MAMA Festivals Limited
- Type: Private, Subsidiary
- Industry: Entertainment
- Founded: 2005
- Headquarters: London, England, UK
- Number of locations: 9 venues (2014)
- Area served: UK
- Key people: Adam Driscoll, Dean James (co-founders) Rory Bett (CEO) Kirsty Mcshannon, COO
- Products: Concerts
- Owner: LN-Gaiety Holdings Ltd
- Divisions: Venues Festivals & Events Supporting Services
- Subsidiaries: Hoxton Square Bar and Kitchen The Forum The Institute The Garage The Ritz The Arts Club The Great Escape Festival Lovebox Festival Somersault Festival Wilderness Festival Global Gathering Godskitchen Eclectricity
- Website: www.mamafestivals.com

= MAMA Festivals =

Live music and lifestyle entertainment company

MAMA Festivals is a live music and entertainment company which owns and operates a number of live music venues and festivals in the United Kingdom. Founded in 2005, it has acquired many other venue-holding companies, expanding its reach significantly across England.

The company owns six London venues and three regional venues: Hoxton Square Bar and Kitchen, The Forum in Kentish Town, The Garage in Islington, The Institute in Birmingham, The Ritz in Manchester, and The Arts Club in Liverpool. The venues range in capacity from 300 to 2,300.

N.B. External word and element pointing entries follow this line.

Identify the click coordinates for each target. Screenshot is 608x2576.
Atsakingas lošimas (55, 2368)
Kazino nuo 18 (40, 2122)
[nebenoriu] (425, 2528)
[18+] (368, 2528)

In addition, MAMA operates several festivals and events, including Lovebox (London), Wilderness (Oxfordshire), The Great Escape (Brighton), Somersault (North Devon), Global Gathering (Stratford-upon-Avon), Godskitchen, and Future Gods events.

==History==

MAMA was founded by Adam Driscoll and Dean James in 2005 via the reverse takeover of Campus Media by Stonesthrow Media (Channelfly Group). The newly re-branded MAMA Group was admitted to AIM in December 2005. MAMA stands for Music and Media Assets. On 11 June 2007, the company purchased the Hammersmith Apollo and The Forum. The same year, MAMA Group acquired Mean Fiddler Holdings Limited the company which owned The Jazz Café, The Garage, The Borderline, and held a majority share in G-A-Y.

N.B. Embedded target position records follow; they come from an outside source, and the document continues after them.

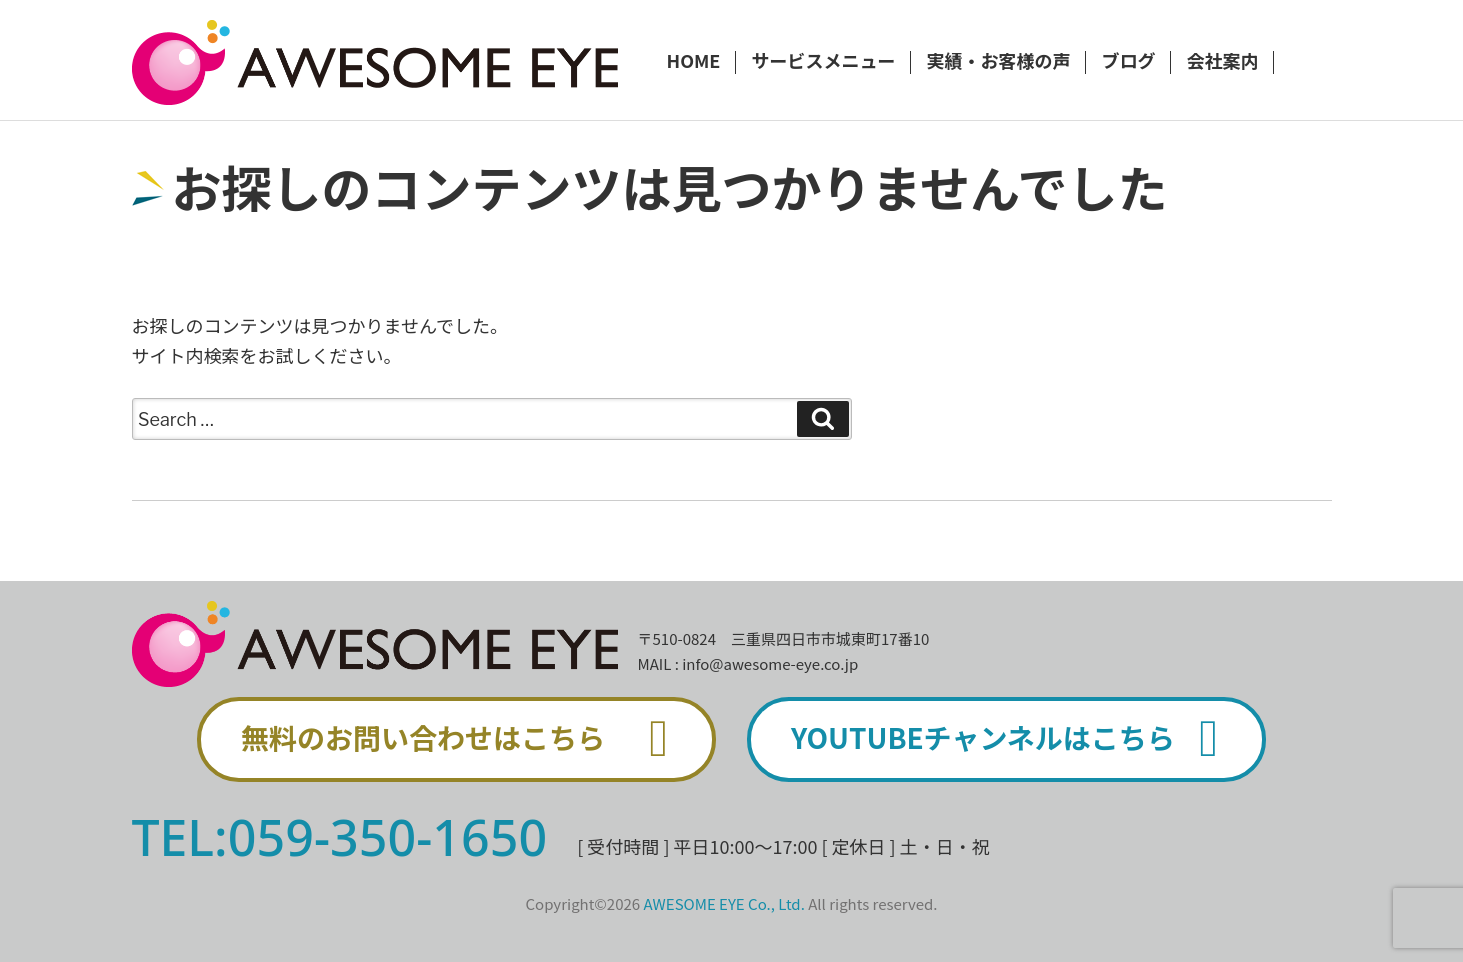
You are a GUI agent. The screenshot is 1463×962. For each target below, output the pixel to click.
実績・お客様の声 (998, 62)
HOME (694, 62)
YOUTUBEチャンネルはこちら (1016, 739)
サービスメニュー (823, 62)
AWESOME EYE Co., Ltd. (724, 903)
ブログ (1128, 62)
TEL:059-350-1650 (340, 837)
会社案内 (1222, 62)
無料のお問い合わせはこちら (466, 739)
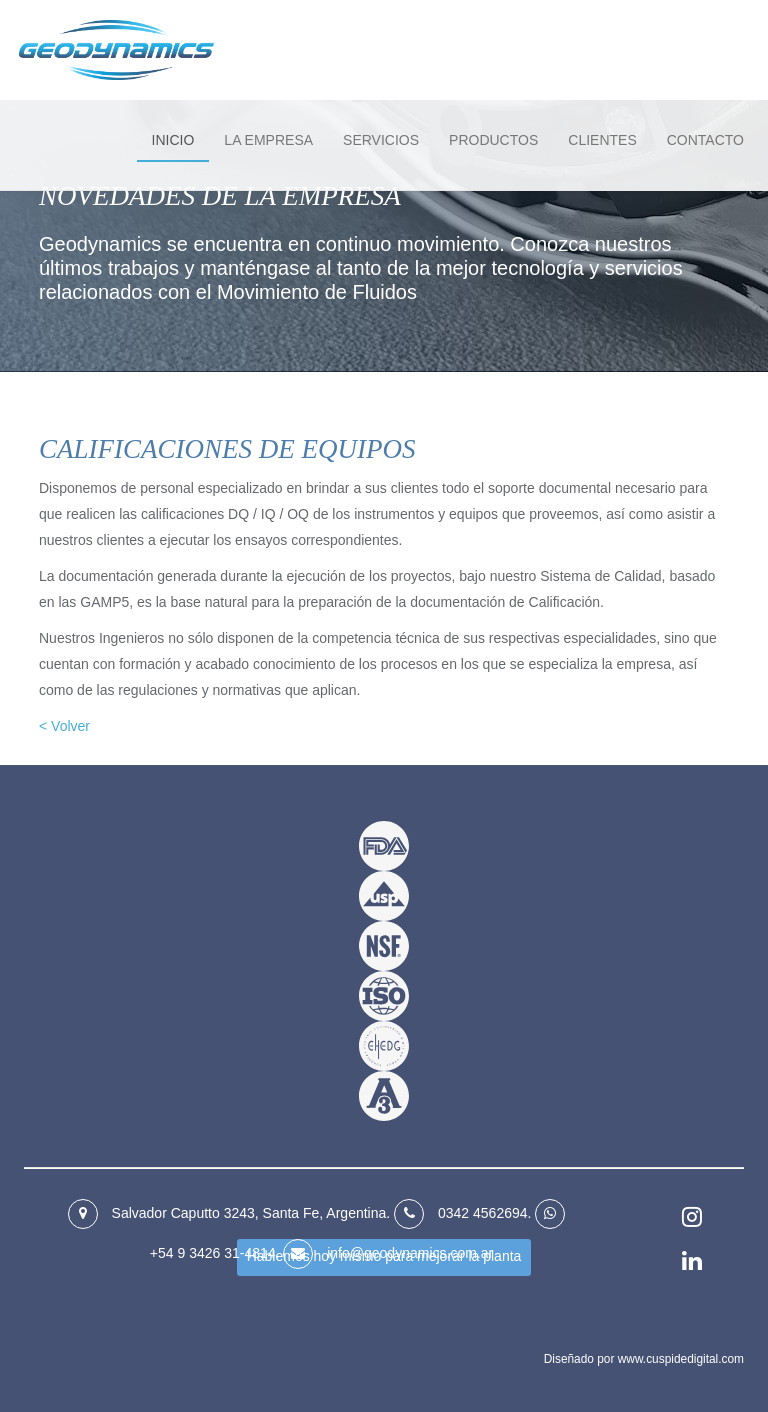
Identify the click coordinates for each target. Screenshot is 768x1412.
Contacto (705, 140)
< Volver (64, 726)
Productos (493, 140)
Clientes (602, 140)
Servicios (381, 140)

On 6 March 2008, the group acquired The Picture House, Edinburgh from Luminar Liquid Limited, a subsidiary of Luminar Group Holdings plc. On 1 April 2008, MAMA acquired The institute, Birmingham and on 13 June 2008, they acquired a majority share in Global Gathering Group Limited (formerly Angel Music Group Limited), the company which owns GlobalGathering, Godskitchen, and Future Gods brands. MAMA acquired 100% of Global Gathering Group Limited in 2011.

On 22 September 2008, MAMA Group acquired Heaven (London) Limited, the company which owns the leasehold of the Heaven Nightclub.

On 15 January 2009, HMV Group purchased a 50 percent stake in MAMA Group. The new company, Mean Fiddler Group Limited, operated 11 venues across the United Kingdom, including the Hammersmith Apollo, The Forum in Kentish Town, The Garage, Jazz Café, The Edinburgh Picture House, Digbeth Institute in Birmingham, Heaven, G-A-Y Bar, G-A-Y Late, The Borderline, and Aberdeen's Moshulu. In January 2010, HMV bought the whole of the MAMA Group in a deal worth £46m.

HMV sold the Hammersmith Apollo to AEG Live and Eventim UK in May 2012 for £32 million. It sold the remainder of MAMA & Company to management backed by Lloyds Development Capital in December 2012 for £7.3 million, which also included the company's 50% stake in Mean Fiddler Group (excluding Heaven and the G-A-Y businesses).

March 2013, MAMA acquired East Village Arts Club (formerly The Masque), Liverpool on 5 February 2013 and Hoxton Square Bar and Kitchen.

In 2015, MAMA was acquired by LN-Gaiety, a joint venture of Live Nation UK and the parent company of MCD Productions. Three MAMA venues, the Ritz in Manchester, the Forum in Kentish Town and the Institute in Birmingham, would be rebranded by Live Nation as the O2 Ritz Manchester, O2 Forum Kentish Town, and O2 Institute Birmingham respectively.